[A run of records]

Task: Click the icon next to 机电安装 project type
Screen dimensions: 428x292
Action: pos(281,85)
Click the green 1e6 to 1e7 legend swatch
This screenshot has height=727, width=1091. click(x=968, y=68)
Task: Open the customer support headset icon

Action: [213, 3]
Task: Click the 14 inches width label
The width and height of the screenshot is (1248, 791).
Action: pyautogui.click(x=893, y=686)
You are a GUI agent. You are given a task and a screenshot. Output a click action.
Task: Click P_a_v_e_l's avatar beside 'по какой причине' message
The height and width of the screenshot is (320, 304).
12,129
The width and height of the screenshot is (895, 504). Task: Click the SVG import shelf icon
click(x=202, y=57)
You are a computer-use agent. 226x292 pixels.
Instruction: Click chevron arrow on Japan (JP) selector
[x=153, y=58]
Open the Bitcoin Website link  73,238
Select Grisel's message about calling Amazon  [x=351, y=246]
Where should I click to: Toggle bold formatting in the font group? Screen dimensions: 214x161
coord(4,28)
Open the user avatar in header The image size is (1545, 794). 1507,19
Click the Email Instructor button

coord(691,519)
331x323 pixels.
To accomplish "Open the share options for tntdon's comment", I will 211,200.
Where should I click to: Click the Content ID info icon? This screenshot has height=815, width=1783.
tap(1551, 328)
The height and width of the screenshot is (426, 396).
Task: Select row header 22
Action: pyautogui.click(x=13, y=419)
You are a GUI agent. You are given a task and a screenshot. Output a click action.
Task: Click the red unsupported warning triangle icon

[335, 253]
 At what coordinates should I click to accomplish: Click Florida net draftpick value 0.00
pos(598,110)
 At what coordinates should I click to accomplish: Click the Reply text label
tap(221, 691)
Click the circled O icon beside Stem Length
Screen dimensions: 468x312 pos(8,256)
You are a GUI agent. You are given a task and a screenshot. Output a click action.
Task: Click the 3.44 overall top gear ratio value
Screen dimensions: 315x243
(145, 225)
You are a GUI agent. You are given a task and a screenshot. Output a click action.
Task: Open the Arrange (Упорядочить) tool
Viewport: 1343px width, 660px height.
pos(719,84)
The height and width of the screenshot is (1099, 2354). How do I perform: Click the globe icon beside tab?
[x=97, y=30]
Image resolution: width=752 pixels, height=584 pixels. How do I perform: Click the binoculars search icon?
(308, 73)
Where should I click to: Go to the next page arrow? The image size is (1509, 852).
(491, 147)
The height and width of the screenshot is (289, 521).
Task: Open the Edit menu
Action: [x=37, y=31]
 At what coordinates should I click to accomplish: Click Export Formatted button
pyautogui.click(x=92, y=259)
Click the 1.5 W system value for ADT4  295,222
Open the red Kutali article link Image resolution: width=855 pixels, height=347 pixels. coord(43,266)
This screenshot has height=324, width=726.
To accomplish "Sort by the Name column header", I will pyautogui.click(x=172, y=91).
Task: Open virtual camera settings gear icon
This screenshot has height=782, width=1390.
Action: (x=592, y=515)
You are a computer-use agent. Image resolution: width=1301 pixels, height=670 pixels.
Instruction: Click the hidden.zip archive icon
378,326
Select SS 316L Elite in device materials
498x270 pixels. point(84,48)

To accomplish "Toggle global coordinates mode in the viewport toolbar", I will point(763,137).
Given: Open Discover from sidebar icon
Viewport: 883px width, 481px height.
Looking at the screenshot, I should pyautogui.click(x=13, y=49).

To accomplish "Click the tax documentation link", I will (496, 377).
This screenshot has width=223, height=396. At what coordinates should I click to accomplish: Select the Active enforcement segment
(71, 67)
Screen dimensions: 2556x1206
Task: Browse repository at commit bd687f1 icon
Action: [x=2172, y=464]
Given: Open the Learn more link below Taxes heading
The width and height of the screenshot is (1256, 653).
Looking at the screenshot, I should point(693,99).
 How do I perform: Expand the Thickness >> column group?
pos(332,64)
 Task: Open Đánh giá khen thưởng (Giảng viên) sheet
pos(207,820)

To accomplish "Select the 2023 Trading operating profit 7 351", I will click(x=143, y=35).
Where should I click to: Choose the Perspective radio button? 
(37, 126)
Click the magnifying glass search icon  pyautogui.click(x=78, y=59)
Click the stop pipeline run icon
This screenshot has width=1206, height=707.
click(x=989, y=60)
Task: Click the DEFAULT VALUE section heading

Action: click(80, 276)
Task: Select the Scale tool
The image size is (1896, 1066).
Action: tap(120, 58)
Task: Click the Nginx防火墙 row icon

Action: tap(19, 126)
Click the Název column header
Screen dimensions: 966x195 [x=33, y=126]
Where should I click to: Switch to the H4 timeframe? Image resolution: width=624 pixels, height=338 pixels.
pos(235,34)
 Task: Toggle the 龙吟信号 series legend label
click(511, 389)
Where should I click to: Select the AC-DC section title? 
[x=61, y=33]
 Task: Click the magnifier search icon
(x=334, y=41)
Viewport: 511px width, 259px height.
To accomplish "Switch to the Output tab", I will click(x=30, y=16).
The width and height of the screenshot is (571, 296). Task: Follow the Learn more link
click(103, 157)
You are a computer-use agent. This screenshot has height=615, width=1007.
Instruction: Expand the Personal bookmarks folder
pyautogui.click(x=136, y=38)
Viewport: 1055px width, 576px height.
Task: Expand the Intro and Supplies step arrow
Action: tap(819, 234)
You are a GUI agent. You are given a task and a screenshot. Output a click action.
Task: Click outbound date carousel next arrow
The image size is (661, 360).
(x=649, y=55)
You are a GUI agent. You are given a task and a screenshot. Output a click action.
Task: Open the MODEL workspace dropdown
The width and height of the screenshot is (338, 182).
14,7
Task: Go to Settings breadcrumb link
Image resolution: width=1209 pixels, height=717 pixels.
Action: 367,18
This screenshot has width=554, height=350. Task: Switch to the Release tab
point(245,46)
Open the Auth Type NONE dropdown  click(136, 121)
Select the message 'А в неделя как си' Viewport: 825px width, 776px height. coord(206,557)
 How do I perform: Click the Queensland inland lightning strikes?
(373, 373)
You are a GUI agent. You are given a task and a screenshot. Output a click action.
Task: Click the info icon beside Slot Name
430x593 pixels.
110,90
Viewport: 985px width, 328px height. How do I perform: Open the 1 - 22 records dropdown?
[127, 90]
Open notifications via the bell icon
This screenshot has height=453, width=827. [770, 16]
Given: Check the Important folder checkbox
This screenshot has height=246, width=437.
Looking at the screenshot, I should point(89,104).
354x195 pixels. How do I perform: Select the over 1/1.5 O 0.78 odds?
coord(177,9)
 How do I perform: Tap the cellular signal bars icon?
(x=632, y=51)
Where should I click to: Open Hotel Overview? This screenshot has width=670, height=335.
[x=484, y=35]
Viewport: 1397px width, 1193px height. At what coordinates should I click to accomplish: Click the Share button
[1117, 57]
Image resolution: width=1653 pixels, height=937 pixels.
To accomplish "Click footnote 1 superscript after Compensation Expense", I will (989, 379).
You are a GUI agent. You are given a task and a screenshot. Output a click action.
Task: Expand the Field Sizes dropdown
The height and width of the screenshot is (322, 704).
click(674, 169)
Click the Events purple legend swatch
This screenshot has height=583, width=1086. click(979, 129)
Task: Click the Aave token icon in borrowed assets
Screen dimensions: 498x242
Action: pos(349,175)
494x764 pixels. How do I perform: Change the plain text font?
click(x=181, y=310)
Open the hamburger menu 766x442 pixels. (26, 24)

* What you should do
Rewrite the listing above with "GUI agent" changed to "interface assistant" everywhere it appears, and leave everything else unchanged.

* Solution to the exercise
Task: Click the icon next to 机电安装 project type
Screen dimensions: 428x292
Action: pos(281,85)
Click the green 1e6 to 1e7 legend swatch
This screenshot has height=727, width=1091. click(x=968, y=68)
Task: Open the customer support headset icon

Action: [213, 3]
Task: Click the 14 inches width label
The width and height of the screenshot is (1248, 791).
Action: pyautogui.click(x=893, y=686)
You are a interface assistant. You are given a task and a screenshot. Output a click action.
Task: Click P_a_v_e_l's avatar beside 'по какой причине' message
The height and width of the screenshot is (320, 304).
12,129
The width and height of the screenshot is (895, 504). Task: Click the SVG import shelf icon
click(x=202, y=57)
You are a computer-use agent. 226x292 pixels.
Instruction: Click chevron arrow on Japan (JP) selector
[x=153, y=58]
Open the Bitcoin Website link  73,238
Select Grisel's message about calling Amazon  [x=351, y=246]
Where should I click to: Toggle bold formatting in the font group? Screen dimensions: 214x161
coord(4,28)
Open the user avatar in header The image size is (1545, 794). 1507,19
Click the Email Instructor button

coord(691,519)
331x323 pixels.
To accomplish "Open the share options for tntdon's comment", I will 211,200.
Where should I click to: Click the Content ID info icon? This screenshot has height=815, width=1783.
tap(1551, 328)
The height and width of the screenshot is (426, 396).
Task: Select row header 22
Action: pyautogui.click(x=13, y=419)
You are a interface assistant. You are given a task and a screenshot. Output a click action.
Task: Click the red unsupported warning triangle icon

[335, 253]
 At what coordinates should I click to accomplish: Click Florida net draftpick value 0.00
pos(598,110)
 At what coordinates should I click to accomplish: Click the Reply text label
tap(221, 691)
Click the circled O icon beside Stem Length
Screen dimensions: 468x312 pos(8,256)
You are a interface assistant. You are given a task and a screenshot. Output a click action.
Task: Click the 3.44 overall top gear ratio value
Screen dimensions: 315x243
(145, 225)
You are a interface assistant. You are given a task and a screenshot. Output a click action.
Task: Open the Arrange (Упорядочить) tool
Viewport: 1343px width, 660px height.
pos(719,84)
The height and width of the screenshot is (1099, 2354). How do I perform: Click the globe icon beside tab?
[x=97, y=30]
Image resolution: width=752 pixels, height=584 pixels. How do I perform: Click the binoculars search icon?
(308, 73)
Where should I click to: Go to the next page arrow? The image size is (1509, 852).
(491, 147)
The height and width of the screenshot is (289, 521).
Task: Open the Edit menu
Action: [x=37, y=31]
 At what coordinates should I click to accomplish: Click Export Formatted button
pyautogui.click(x=92, y=259)
Click the 1.5 W system value for ADT4  295,222
Open the red Kutali article link Image resolution: width=855 pixels, height=347 pixels. coord(43,266)
This screenshot has height=324, width=726.
To accomplish "Sort by the Name column header", I will pyautogui.click(x=172, y=91).
Task: Open virtual camera settings gear icon
This screenshot has height=782, width=1390.
Action: (x=592, y=515)
You are a computer-use agent. Image resolution: width=1301 pixels, height=670 pixels.
Instruction: Click the hidden.zip archive icon
378,326
Select SS 316L Elite in device materials
498x270 pixels. point(84,48)

To accomplish "Toggle global coordinates mode in the viewport toolbar", I will point(763,137).
Given: Open Discover from sidebar icon
Viewport: 883px width, 481px height.
Looking at the screenshot, I should pyautogui.click(x=13, y=49).

To accomplish "Click the tax documentation link", I will (496, 377).
This screenshot has width=223, height=396. At what coordinates should I click to accomplish: Select the Active enforcement segment
(71, 67)
Screen dimensions: 2556x1206
Task: Browse repository at commit bd687f1 icon
Action: [x=2172, y=464]
Given: Open the Learn more link below Taxes heading
The width and height of the screenshot is (1256, 653).
Looking at the screenshot, I should point(693,99).
 How do I perform: Expand the Thickness >> column group?
pos(332,64)
 Task: Open Đánh giá khen thưởng (Giảng viên) sheet
pos(207,820)

To accomplish "Select the 2023 Trading operating profit 7 351", I will click(x=143, y=35).
Where should I click to: Choose the Perspective radio button? 
(37, 126)
Click the magnifying glass search icon  pyautogui.click(x=78, y=59)
Click the stop pipeline run icon
This screenshot has width=1206, height=707.
click(x=989, y=60)
Task: Click the DEFAULT VALUE section heading

Action: click(80, 276)
Task: Select the Scale tool
The image size is (1896, 1066).
Action: tap(120, 58)
Task: Click the Nginx防火墙 row icon

Action: tap(19, 126)
Click the Název column header
Screen dimensions: 966x195 [x=33, y=126]
Where should I click to: Switch to the H4 timeframe? Image resolution: width=624 pixels, height=338 pixels.
pos(235,34)
 Task: Toggle the 龙吟信号 series legend label
click(511, 389)
Where should I click to: Select the AC-DC section title? 
[x=61, y=33]
 Task: Click the magnifier search icon
(x=334, y=41)
Viewport: 511px width, 259px height.
To accomplish "Switch to the Output tab", I will click(x=30, y=16).
The width and height of the screenshot is (571, 296). Task: Follow the Learn more link
click(103, 157)
You are a computer-use agent. This screenshot has height=615, width=1007.
Instruction: Expand the Personal bookmarks folder
pyautogui.click(x=136, y=38)
Viewport: 1055px width, 576px height.
Task: Expand the Intro and Supplies step arrow
Action: tap(819, 234)
You are a interface assistant. You are given a task and a screenshot. Output a click action.
Task: Click outbound date carousel next arrow
The image size is (661, 360).
(x=649, y=55)
You are a interface assistant. You are given a task and a screenshot. Output a click action.
Task: Open the MODEL workspace dropdown
The width and height of the screenshot is (338, 182).
14,7
Task: Go to Settings breadcrumb link
Image resolution: width=1209 pixels, height=717 pixels.
Action: 367,18
This screenshot has width=554, height=350. Task: Switch to the Release tab
point(245,46)
Open the Auth Type NONE dropdown  click(136, 121)
Select the message 'А в неделя как си' Viewport: 825px width, 776px height. coord(206,557)
 How do I perform: Click the Queensland inland lightning strikes?
(373, 373)
You are a interface assistant. You are given a task and a screenshot. Output a click action.
Task: Click the info icon beside Slot Name
430x593 pixels.
110,90
Viewport: 985px width, 328px height. How do I perform: Open the 1 - 22 records dropdown?
[127, 90]
Open notifications via the bell icon
This screenshot has height=453, width=827. [770, 16]
Given: Check the Important folder checkbox
This screenshot has height=246, width=437.
Looking at the screenshot, I should point(89,104).
354x195 pixels. How do I perform: Select the over 1/1.5 O 0.78 odds?
coord(177,9)
 How do I perform: Tap the cellular signal bars icon?
(x=632, y=51)
Where should I click to: Open Hotel Overview? This screenshot has width=670, height=335.
[x=484, y=35]
Viewport: 1397px width, 1193px height. At what coordinates should I click to accomplish: Click the Share button
[1117, 57]
Image resolution: width=1653 pixels, height=937 pixels.
To accomplish "Click footnote 1 superscript after Compensation Expense", I will (989, 379).
You are a interface assistant. You are given a task and a screenshot. Output a click action.
Task: Expand the Field Sizes dropdown
The height and width of the screenshot is (322, 704).
click(674, 169)
Click the Events purple legend swatch
This screenshot has height=583, width=1086. click(979, 129)
Task: Click the Aave token icon in borrowed assets
Screen dimensions: 498x242
Action: pos(349,175)
494x764 pixels. How do I perform: Change the plain text font?
click(x=181, y=310)
Open the hamburger menu 766x442 pixels. (26, 24)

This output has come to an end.